Glen looked down at the canvas bag against his chest. The Prism pulsed, cold and hungry. The void fragment in his core whispered back.
"He’s not building a weapon," Glen said. "He’s building a door. And the city is the key"
The tunnel stretched ahead, dark and patient, leading toward the anchor point where the roots converged. The Wanderer had planned this from the beginning. Every death, every conversion, every stolen face had been a step toward this moment. The city was the frame. The cores were the fuel. That was what he had come to after racking his brains, wherther it was true would be confirmed by the demon itself.

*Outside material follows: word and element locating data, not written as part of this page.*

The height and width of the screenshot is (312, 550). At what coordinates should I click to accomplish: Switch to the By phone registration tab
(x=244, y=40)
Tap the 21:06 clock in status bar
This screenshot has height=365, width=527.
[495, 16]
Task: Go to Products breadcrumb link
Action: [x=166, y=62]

And if it was then said plans would be broken. Gardens will be burned. And keys, well they maybeturned in either direction.
Glen gripped his sword and started walking again. The operatives fell in behind him, silent and ready. Isla matched his pace, her shoulder brushing his, her presence warm and real and grounding. Caleb’s gravity focus hummed to life, scanning the tunnel ahead for structural weaknesses. Fraser’s burned hands sparked with the last embers of his fire, ready to light the dark.
They moved toward the anchor, toward the convergence, toward the Wanderer and his garden of ash. And Glen carried the Prism against his chest, the void fragment in his core, and the dawning understanding that the only way to stop a door from opening was to destroy the key.
Or to turn it the other way.
The tunnel ended ahead, opening into a cavern where the root network converged, where the corruption was thickest, where the Wanderer waited with his patience of centuries.
Glen walked into the dark, and the dark walked with him.